GIVEN PROBLEM 1 -
Answer these questions about the forum thread on a moving particle, one per line:
(a) In what units are x and t given?
(b) What expression for velocity does the answer box?
(c) What average acceleration does the answer find?

PAGE EXTRACT -

Question

a particle is moving in a straight line.Its displacement at any instant 't' is given by x= 10t + 15t³,where x is in meter and t is in second.Find (1) the average acceleration in the time interval t=0 to t= 2 second and (2) instantaneous acceleration at t= 2 second?

Answer 1

$\huge{\bold{\underline{\underline{....Answer....}}}}$

$\huge{\bold{\underline{Given:-}}}$

X = 10t + 15t³.

t = 2 seconds.

$\huge{\bold{\underline{Explanation:-}}}$

$\large{\bold{X = 10t + 15t^3}}$

First Finding velocity.

And For that we need to differentiate.

$\large{\bold{v = \frac{dx}{dt}}}$

Substituting the values.

$\large{v = \frac{d(10t + 15t^3)}{dt}}$

That will give

$\large{\boxed{ v = 10 + 45t^2}}$

For average acceleration :-

$\large{\bold{a = \frac{v_2 - v_1}{t_2 - t_1}}}$

Now,

$\large{ \implies a = \frac{[10 + 45 \times 4] - [10 + 0] }{2 - 0}}$

Substituting t = 2 seconds in the ${v_2}$ and t = 0 seconds in ${v_1}$

Solving

$\large{ \implies a = \frac{\cancel{10} + 180 - \cancel{10}}{2}}$

$\large{ \implies a = \frac{180}{2}}$

$\huge{\boxed{\boxed{a = 90 \: m/s^2 }}}$

So,the average acceleration is 90 m/s²

For instantaneous acceleration :-

Differentiating velocity.

MATERIAL -
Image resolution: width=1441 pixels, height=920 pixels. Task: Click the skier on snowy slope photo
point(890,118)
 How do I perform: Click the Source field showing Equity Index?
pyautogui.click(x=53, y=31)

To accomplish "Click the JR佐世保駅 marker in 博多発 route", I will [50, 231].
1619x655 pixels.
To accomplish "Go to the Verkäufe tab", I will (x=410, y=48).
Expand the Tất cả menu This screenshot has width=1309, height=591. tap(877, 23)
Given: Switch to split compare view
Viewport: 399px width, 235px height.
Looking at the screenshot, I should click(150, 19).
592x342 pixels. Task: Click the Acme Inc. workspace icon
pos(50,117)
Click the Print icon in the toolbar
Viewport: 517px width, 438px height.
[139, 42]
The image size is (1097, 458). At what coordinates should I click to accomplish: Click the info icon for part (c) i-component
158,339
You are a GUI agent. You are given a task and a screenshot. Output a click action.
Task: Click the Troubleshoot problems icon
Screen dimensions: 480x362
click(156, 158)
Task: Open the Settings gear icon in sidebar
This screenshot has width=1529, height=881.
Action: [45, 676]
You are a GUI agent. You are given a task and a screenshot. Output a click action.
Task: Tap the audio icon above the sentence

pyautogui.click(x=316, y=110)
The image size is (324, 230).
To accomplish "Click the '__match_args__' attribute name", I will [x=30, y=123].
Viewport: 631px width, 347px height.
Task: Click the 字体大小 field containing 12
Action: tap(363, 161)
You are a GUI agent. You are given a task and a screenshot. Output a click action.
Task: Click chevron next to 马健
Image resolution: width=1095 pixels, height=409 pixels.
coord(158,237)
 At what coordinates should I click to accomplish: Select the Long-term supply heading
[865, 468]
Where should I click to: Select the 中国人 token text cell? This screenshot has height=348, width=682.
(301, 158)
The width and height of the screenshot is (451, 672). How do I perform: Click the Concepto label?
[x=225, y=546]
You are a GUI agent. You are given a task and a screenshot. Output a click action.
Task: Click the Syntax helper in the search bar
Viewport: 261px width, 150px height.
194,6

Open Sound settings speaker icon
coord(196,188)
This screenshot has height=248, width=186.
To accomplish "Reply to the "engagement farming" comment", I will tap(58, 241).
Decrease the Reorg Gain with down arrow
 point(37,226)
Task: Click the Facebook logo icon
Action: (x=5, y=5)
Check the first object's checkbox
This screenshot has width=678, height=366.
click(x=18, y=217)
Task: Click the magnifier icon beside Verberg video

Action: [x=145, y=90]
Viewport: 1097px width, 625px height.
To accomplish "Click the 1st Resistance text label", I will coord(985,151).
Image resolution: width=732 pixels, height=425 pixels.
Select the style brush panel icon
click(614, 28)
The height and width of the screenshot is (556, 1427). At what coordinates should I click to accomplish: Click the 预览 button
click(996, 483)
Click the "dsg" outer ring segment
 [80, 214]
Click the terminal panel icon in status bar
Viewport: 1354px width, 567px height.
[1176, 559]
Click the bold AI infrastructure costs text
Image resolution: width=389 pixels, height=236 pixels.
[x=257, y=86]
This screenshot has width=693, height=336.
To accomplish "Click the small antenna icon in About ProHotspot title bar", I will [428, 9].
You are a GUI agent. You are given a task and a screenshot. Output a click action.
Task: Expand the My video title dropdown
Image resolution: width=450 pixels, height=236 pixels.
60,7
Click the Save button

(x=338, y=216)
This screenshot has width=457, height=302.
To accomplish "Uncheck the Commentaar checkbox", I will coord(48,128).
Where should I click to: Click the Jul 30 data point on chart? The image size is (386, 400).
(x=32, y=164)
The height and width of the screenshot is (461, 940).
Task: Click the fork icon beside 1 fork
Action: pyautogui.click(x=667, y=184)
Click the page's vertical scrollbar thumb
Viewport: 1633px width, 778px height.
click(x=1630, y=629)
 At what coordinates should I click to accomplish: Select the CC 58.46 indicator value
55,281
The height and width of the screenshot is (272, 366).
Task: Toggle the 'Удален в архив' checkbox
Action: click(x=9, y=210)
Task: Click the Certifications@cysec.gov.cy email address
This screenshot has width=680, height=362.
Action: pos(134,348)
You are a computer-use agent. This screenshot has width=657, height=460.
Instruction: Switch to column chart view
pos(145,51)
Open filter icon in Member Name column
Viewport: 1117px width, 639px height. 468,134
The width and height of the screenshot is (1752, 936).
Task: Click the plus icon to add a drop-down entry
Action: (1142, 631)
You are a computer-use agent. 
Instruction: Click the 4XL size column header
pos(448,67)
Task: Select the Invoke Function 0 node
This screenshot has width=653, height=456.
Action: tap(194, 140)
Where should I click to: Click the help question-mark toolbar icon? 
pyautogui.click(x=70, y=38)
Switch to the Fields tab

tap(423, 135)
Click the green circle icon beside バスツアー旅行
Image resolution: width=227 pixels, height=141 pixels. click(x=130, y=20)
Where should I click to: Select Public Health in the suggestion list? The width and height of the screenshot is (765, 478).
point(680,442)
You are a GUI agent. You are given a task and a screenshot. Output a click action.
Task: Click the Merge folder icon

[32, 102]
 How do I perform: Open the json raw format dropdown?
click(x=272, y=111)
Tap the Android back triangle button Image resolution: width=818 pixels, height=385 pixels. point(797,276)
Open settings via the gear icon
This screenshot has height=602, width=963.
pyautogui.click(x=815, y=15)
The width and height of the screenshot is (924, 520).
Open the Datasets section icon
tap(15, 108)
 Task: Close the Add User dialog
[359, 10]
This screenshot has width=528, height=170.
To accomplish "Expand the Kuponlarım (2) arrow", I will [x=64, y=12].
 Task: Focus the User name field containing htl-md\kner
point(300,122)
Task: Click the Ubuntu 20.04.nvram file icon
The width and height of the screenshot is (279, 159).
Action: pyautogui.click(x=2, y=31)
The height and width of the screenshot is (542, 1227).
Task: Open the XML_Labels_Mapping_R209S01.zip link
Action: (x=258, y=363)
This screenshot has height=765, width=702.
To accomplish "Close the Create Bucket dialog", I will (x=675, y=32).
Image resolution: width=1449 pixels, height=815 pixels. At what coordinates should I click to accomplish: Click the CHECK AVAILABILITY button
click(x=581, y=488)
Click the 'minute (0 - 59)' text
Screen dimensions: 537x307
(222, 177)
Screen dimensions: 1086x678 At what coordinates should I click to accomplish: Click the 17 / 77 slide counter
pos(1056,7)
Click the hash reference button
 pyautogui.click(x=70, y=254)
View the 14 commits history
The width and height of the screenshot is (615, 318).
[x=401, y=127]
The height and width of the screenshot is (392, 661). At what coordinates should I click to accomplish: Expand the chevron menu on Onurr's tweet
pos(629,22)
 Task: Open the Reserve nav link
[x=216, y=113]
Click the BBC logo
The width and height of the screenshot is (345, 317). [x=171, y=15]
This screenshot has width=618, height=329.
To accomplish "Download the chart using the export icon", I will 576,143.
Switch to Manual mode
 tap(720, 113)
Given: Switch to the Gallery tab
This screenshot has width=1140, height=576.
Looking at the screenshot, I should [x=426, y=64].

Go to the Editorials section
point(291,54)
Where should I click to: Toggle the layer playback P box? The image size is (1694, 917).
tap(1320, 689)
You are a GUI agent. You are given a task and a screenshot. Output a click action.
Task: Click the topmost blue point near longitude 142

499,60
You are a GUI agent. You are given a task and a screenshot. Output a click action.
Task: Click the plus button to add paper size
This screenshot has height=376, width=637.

GIVEN PROBLEM 2 - Arrange the rows from the one containing "Screen dimensions: 1086x678" through the one containing "[x=216, y=113]", inclusive, as a Markdown table with the columns Number and Row text. Leave out blank lines.

FULL ANSWER 1 -
(a) x is in meters and t is in seconds.
(b) v = 10 + 45t²
(c) 90 m/s²

FULL ANSWER 2 -
| Number | Row text |
|---|---|
| 1 | Screen dimensions: 1086x678 At what coordinates should I click to accomplish: Click the 17 / 77 slide counter |
| 2 | pos(1056,7) |
| 3 | Click the hash reference button |
| 4 |  pyautogui.click(x=70, y=254) |
| 5 | View the 14 commits history |
| 6 | The width and height of the screenshot is (615, 318). |
| 7 | [x=401, y=127] |
| 8 | The height and width of the screenshot is (392, 661). At what coordinates should I click to accomplish: Expand the chevron menu on Onurr's tweet |
| 9 | pos(629,22) |
| 10 |  Task: Open the Reserve nav link |
| 11 | [x=216, y=113] |